Jun. 26 2019 — When record-setting heat swept across Texas in mid-July 2018, ERCOT only narrowly avoided a blowout in power prices with the help of unusually low outages and the fortuitous arrival of a weekend.
This summer may be unlikely to get as hot as last year, but shrinking reserve margins continue to emphasize the possibility of surging summer prices. Taking into account increasingly tight reserve margins, upside under ERCOT’s recently revised shortage pricing formula, and higher dependence on wind generation, markets currently appear to understate that risk, S&P Global Platts Analytics forecast shows.
Capacity and price signals
ERCOT is a unique market that reflects Texas’ love of self-sufficiency. The bulk of the region is deregulated, meaning that power generation is owned separately from transmission assets. End-users are mostly limited to buying electricity from the utility in their region, but that electricity can come from any number of providers.
But ERCOT is also one of only two energy-only markets in the US, so these power producers earn revenue only from energy sales, rather than supplementing that with payments for available capacity, a practice common to other regional US markets.
As a result, companies are incentivized to retire or build generation via energy prices and their reflection in the forward markets.
This dynamic contributed to the current summer’s tight reserve margins of 8.6%. In comparison, the next lowest reserve margin this year is NYISO at 19.3%, and even ERCOT’s target was set at 13.75% reserves. These tight conditions could lead to wholesale price spikes during peak demand and/or high supply outage periods.

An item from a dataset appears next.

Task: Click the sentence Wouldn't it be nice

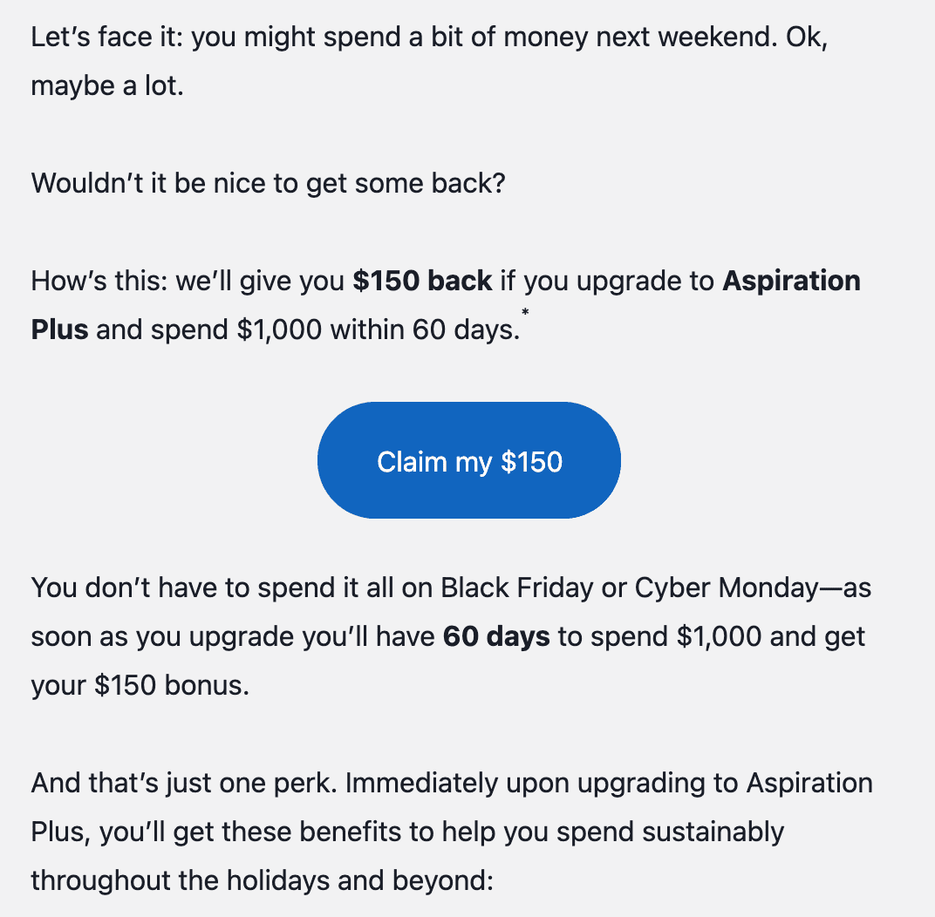Action: click(269, 183)

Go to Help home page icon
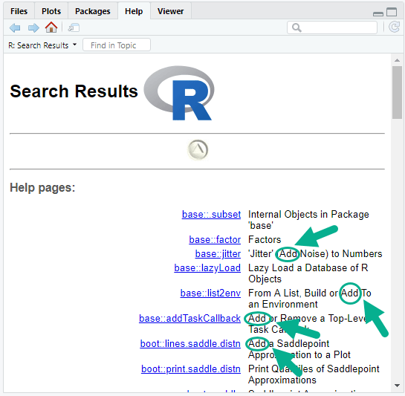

In order to properly value generation during these shortage hours, ERCOT relies on an Operating Reserve Demand Curve (ORDC) that imposes an additional price based on the level of available reserves at any given time. Between the two components, base power prices and shortage adders, ERCOT sets a price cap of $9000/MWh. That figure stands far above FERC-regulated markets in the US. FERC has a standard cap of $1000, although bids above that are allowed when costs are shown to be greater. The FERC shortage cap stands at $2000.
In addition, ERCOT revised the ORDC rules starting this past March, to trigger more regularly – at a higher reserve level – based on guidance from the Texas Public Utilities Commission, with a similar adjustment scheduled to go into effect next year.
ERCOT bucks demand trend
While tight supply and demand occurs largely by design in ERCOT, the region also boasts the strongest load growth anywhere in the country. Driven by oil- and gas-related activity along with general population growth, ERCOT weather-adjusted load – which attempts to estimate load under seasonally normal weather conditions – has consistently grown by at least 2% per year at a time many other regions are flat or in decline.
It’s not only the demand side of the equation that’s seeing major changes. Despite its reputation as a global oil and gas hub, Texas also continues to rely more heavily on wind generation each passing year. While that means lower emissions and generally lower prices, it also means managing increased variability during periods of shortage that could lead to price spikes.
Some critics have argued that such high price spikes could be avoided through mandated capacity margins and markets, as is common in other regions. However, these capacity prices are ultimately passed on to end-users. Proponents of the current energy-only market structure often point to the success in keeping retail power prices low in Texas, despite it being one of the only US markets to see consistent growth in demand.
Generators look to capitalize
The hedged positions of large generation owners in ERCOT this summer also supports Platts Analytics’ view of potential for higher prices. As of end-March 2019, Exelon’s ERCOT generation was 79-82% hedged for Apr-Dec 2019. That comes in below hedging for the same period last year (81-84%) and well below the level seen in 2017.
NRG, which owns generation and serves retail load in ERCOT, also seems to have a similar positioning. According to the company’s recent 1Q19 earnings call, its retail exposure is completely hedged for the summer months, while on the generation side it is carrying unhedged generation into the summer. If prices go higher, NRG is positioned to benefit.
Details of NRG’s hedged positions in 2019 were unavailable. However, at end-March 2018 it had hedged 74% of generation and 102% of retail load for Apr-Dec 2018, in contrast to the end of March 2017 when it was over 90% hedged for its coal and nuclear generation portfolio in ERCOT for Apr-Dec 2017.
Vistra, which also owns generation and serves retail load in ERCOT, is carrying unhedged generation length into the important summer months as per its 1Q19 earnings call. The company also stated that the extent of backwardation in the ERCOT forward curves is dislocated from market fundamentals and likely a result of lack of liquidity in the forward years.
Such forward curves could hamper new fossil-fired generation projects, as well as renewables to some extent. The result could be continued low reserve margins in the coming years if load growth in Texas continues, as well as the sustained price risk that entails.